-- begin --

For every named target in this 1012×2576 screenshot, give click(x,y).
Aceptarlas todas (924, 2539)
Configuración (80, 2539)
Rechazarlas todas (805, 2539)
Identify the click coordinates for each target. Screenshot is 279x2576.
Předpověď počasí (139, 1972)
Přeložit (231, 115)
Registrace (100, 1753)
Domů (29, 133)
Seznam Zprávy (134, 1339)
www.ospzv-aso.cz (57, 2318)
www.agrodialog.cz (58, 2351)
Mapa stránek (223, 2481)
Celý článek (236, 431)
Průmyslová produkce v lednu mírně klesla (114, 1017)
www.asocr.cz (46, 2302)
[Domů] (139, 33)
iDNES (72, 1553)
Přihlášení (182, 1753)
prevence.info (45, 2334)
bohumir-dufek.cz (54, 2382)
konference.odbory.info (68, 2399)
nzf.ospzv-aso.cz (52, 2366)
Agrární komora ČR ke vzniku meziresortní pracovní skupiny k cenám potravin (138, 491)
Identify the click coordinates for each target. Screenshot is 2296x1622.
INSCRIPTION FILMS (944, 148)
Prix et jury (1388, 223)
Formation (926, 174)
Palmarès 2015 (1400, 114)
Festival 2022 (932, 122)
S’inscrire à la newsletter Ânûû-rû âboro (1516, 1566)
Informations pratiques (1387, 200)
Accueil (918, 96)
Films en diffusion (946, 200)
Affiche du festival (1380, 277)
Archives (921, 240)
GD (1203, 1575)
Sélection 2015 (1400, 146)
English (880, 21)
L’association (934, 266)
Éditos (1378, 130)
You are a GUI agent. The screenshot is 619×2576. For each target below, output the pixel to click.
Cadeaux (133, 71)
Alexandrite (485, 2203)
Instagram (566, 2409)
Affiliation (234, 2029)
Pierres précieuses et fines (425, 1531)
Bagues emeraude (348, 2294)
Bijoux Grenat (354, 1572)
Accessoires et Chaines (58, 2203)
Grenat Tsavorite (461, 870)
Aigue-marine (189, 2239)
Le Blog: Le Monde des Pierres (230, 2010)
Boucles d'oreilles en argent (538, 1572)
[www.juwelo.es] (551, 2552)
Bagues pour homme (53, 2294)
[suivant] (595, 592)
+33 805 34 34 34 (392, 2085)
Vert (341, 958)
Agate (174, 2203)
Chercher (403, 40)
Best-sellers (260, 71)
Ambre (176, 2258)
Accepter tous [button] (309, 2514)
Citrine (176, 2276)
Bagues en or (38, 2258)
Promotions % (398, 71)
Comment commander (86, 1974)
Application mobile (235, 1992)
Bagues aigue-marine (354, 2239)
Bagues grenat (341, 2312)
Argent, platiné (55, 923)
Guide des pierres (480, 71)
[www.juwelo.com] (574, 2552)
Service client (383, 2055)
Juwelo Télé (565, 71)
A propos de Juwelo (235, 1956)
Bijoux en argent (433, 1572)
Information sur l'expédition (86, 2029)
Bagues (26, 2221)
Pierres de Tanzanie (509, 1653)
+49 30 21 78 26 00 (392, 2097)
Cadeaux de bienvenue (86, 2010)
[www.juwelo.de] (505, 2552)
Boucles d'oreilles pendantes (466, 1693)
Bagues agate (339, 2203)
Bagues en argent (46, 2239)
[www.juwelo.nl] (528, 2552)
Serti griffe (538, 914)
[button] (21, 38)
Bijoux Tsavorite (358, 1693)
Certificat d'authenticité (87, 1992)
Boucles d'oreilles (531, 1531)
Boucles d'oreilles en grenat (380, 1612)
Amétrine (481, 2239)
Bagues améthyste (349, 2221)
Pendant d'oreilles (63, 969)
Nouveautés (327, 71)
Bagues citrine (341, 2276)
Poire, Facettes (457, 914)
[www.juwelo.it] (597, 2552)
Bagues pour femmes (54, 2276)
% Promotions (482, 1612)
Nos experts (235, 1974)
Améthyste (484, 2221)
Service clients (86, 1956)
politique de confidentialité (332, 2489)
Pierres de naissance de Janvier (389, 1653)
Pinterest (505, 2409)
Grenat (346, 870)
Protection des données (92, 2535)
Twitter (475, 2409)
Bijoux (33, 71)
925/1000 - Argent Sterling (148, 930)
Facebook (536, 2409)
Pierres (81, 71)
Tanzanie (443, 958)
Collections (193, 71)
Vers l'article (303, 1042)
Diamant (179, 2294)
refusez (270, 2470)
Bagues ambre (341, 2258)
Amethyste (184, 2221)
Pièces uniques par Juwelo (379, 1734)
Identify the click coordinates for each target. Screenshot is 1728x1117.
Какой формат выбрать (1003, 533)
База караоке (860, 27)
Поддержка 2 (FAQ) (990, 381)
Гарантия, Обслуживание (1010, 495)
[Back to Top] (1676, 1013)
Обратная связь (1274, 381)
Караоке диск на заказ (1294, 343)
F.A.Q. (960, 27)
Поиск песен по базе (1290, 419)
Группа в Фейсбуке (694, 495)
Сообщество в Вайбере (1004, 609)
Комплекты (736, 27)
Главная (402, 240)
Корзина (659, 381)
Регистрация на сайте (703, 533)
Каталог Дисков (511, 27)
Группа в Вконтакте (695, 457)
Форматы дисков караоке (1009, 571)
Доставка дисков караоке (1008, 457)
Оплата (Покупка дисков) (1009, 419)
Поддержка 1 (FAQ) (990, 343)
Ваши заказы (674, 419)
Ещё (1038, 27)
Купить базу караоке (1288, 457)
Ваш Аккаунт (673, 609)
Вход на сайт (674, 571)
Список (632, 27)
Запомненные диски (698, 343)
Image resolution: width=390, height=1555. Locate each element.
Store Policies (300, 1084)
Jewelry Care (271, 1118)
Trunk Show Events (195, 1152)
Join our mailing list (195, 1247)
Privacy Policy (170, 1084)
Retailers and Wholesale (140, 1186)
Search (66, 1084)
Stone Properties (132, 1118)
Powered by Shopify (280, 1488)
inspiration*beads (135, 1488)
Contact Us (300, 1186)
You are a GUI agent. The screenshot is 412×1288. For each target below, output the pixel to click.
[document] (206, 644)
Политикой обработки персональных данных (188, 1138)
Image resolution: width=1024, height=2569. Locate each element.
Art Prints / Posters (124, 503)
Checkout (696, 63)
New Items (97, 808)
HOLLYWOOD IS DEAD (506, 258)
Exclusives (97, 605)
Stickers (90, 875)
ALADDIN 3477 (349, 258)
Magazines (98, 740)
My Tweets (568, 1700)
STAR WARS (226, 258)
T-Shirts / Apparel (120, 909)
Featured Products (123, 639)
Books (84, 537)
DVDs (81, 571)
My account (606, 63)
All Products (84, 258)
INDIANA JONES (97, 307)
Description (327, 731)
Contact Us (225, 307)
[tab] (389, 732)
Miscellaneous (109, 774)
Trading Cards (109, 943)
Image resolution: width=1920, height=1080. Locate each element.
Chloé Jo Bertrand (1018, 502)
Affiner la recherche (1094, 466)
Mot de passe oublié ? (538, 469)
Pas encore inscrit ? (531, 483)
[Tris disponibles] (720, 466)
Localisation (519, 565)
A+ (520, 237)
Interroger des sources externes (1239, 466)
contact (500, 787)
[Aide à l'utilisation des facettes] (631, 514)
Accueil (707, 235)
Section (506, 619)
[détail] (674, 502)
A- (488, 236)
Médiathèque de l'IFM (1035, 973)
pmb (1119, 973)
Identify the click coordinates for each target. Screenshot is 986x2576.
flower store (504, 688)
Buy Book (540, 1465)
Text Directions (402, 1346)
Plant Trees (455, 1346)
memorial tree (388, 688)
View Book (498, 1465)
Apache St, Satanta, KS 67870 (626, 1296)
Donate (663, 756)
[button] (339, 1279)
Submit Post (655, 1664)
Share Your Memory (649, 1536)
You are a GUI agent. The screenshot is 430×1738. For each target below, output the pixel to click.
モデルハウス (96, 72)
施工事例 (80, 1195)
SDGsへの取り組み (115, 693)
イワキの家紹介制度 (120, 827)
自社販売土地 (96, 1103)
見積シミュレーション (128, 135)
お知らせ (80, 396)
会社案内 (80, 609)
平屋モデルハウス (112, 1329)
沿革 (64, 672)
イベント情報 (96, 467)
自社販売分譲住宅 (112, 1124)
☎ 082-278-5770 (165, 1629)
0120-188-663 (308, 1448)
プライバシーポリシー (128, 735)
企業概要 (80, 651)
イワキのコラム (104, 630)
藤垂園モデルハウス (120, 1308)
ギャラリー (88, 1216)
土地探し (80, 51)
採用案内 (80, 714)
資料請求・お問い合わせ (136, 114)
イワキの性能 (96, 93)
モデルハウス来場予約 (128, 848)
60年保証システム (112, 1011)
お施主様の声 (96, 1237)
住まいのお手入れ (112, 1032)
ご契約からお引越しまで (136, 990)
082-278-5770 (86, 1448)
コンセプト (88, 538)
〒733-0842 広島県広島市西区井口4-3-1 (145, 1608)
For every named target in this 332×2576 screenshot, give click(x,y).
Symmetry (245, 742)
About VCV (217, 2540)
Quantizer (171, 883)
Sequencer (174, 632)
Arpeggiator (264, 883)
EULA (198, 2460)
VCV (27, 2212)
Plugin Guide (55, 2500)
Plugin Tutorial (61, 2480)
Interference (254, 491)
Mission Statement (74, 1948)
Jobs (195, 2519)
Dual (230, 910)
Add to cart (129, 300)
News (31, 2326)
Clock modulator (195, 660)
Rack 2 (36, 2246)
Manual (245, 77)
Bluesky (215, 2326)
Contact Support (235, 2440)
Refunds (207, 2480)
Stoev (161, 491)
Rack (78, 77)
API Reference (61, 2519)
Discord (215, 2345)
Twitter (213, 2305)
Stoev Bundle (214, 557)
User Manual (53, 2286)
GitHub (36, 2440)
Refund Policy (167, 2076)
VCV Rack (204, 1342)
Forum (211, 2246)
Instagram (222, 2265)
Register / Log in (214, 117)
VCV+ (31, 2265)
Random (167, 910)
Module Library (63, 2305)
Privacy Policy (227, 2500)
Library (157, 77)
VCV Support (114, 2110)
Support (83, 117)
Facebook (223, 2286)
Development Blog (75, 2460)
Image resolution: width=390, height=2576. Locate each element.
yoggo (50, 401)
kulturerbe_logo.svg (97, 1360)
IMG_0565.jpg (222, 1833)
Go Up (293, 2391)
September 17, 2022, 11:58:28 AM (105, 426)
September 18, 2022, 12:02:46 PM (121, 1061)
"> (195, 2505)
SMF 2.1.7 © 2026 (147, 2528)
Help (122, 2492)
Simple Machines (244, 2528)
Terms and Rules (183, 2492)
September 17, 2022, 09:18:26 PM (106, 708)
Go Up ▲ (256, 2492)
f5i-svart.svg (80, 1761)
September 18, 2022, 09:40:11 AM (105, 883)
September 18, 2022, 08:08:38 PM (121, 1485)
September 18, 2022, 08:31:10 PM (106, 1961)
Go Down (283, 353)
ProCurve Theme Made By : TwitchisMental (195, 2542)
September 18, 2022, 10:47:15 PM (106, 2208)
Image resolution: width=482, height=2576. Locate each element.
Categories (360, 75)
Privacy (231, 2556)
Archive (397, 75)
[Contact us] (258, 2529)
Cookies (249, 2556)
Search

-- end --

# PROBLEM TO WORK ON
Retype every line from the one containing "F.A.Q. (960, 27)" down to the one containing "Store Policies (300, 1084)", both included, without changing a character.

# RESULT
F.A.Q. (960, 27)
Поиск песен по базе (1290, 419)
Группа в Фейсбуке (694, 495)
Сообщество в Вайбере (1004, 609)
Комплекты (736, 27)
Главная (402, 240)
Корзина (659, 381)
Регистрация на сайте (703, 533)
Каталог Дисков (511, 27)
Группа в Вконтакте (695, 457)
Форматы дисков караоке (1009, 571)
Доставка дисков караоке (1008, 457)
Оплата (Покупка дисков) (1009, 419)
Поддержка 1 (FAQ) (990, 343)
Ваши заказы (674, 419)
Ещё (1038, 27)
Купить базу караоке (1288, 457)
Ваш Аккаунт (673, 609)
Вход на сайт (674, 571)
Список (632, 27)
Запомненные диски (698, 343)
Image resolution: width=390, height=1555. Locate each element.
Store Policies (300, 1084)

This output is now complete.